Earlier this year, Ontario opened its electricity market to competition. Consumers could buy their power from municipal utilities or from a retailer licensed by the Ontario Energy Board, a government body that regulates transmission and distribution rates.

The government believed that by creating competition within the marketplace, instead of holding onto their monopoly, opportunities for economic development would occur. This was reflected on October 30, 1998 when the Energy Competition Act (Bill 35) was passed, "to create jobs and protect consumers by promoting low-cost energy through competition and to protect the environment."

Fast forward to May 29, 2002, almost a month after the market had been opened to competition and almost four years after the passing of Bill 35. The Environment and Energy Minister at the time, Chris Stockwell introduced Bill 58 (the sale of Hydro One), trying to ensure that electricity consumers, the environment and hydro transmission corridors would be protected once the company is sold. But, if eliminating "at-cost" electricity and introducing an open market will introduce jobs and cost savings, then why pass a bill to "protect us"?

In May, the average cost of electricity was 3.01 cents per kilowatt hour, according to the Independent Electricity Market Operator in Ontario (IMO). By July, the price had risen to 6.2 cents. August met with charges of 6.97 cents and by September, that rate had climbed to 8.31 cents.

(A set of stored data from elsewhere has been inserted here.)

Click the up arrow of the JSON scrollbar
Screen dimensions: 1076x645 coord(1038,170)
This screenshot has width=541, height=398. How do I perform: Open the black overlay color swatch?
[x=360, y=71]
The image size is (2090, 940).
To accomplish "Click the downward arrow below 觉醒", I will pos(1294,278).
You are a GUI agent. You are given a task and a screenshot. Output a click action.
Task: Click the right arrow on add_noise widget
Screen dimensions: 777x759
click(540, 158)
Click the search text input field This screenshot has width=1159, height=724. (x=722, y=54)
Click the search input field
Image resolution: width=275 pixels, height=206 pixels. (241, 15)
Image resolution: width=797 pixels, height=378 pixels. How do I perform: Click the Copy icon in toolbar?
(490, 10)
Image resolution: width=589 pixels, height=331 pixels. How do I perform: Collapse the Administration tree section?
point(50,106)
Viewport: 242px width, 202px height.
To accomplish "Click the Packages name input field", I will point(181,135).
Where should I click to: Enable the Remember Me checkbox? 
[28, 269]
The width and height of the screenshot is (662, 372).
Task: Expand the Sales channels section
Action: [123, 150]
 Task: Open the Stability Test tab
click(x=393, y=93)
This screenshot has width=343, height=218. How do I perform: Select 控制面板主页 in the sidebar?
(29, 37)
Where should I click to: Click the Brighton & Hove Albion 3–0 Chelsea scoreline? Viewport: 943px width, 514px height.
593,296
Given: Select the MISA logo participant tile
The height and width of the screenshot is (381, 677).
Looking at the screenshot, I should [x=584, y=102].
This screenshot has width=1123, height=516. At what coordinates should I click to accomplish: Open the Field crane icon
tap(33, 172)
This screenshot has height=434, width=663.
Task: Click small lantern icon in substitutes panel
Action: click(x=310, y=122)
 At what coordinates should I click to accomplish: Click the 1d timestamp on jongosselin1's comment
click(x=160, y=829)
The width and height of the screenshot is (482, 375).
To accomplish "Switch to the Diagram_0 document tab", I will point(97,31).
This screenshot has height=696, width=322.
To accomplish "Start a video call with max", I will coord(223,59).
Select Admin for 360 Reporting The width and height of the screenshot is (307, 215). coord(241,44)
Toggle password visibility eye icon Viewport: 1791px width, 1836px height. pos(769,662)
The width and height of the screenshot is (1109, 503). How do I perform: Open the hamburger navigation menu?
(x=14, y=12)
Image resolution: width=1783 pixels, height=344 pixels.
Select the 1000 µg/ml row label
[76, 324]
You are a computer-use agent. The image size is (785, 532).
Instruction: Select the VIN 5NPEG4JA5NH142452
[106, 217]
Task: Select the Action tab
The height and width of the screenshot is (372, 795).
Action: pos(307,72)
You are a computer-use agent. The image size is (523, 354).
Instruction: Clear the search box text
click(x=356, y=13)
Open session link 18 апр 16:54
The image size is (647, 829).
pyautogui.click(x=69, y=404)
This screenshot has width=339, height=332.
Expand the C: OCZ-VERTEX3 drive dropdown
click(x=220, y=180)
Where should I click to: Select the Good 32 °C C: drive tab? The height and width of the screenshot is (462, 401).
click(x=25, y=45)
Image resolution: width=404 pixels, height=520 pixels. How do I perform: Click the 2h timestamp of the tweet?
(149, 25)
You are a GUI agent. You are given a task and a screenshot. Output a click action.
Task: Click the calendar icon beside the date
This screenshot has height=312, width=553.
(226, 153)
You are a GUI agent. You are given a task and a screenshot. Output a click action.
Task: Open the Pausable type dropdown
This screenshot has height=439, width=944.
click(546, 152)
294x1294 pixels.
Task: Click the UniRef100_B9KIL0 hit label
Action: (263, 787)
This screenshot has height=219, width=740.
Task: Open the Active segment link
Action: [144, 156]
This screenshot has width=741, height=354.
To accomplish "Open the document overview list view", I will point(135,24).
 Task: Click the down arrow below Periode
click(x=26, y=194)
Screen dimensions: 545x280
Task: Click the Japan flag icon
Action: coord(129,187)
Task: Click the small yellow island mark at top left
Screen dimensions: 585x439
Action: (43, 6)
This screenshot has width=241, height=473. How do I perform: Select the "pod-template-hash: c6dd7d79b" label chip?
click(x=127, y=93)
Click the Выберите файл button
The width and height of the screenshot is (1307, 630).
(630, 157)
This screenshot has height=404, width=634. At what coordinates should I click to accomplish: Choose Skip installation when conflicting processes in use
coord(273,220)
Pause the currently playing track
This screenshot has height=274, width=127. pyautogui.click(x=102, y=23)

In November, the Ontario government announced that these climbing rates would be capped at 4.3 cents, whether or not a fixed-price agreement had been signed. This rate, which was to begin on December 1, will continue to be capped until 2006. Ontario Premier, Ernie Eves said that he would still honour all fixed-price contracts, most of which are based on a rate of 5.9 cents, even though consumers are paying less. This leaves the government with the bill of the difference between the two rates, which industry analysts believe could reach $1.1 billion a year.

"It is unacceptable that families are being hit with hydro bills they can’t afford, and businesses are facing cost increases significantly larger than they can handle," said Eves after announcing the new rate. "The problem requires immediate action and we are taking it. From now on, the only time your electricity bill will go up is when you use more power."

Those who signed fixed-price contracts with retailers will be fixed to a price of 4.3 cents, regardless of what the original agreement was. In addition, these consumers will receive a rebate, which was previously to be refunded to the retailer. This will not apply to Toronto Hydro customers who were already paying 4.3 cents, because this rate does not warrant a reimbursement.

"Toronto Hydro’s customers are not generally feeling the heat," said Blair Peberdy, vice-president of communications and public affairs at Toronto Hydro. "They are either on fixed-price retail contracts or the 4.3 cent fixed reference price SSS option with a true up."

For residential customers who are unable to pay the bills, such as those on fixed incomes, there is also a program where payments may be deferred until the end of March 2003.

As rates climbed, residential customers were suffering more from the increasing rates than their industrial counterparts.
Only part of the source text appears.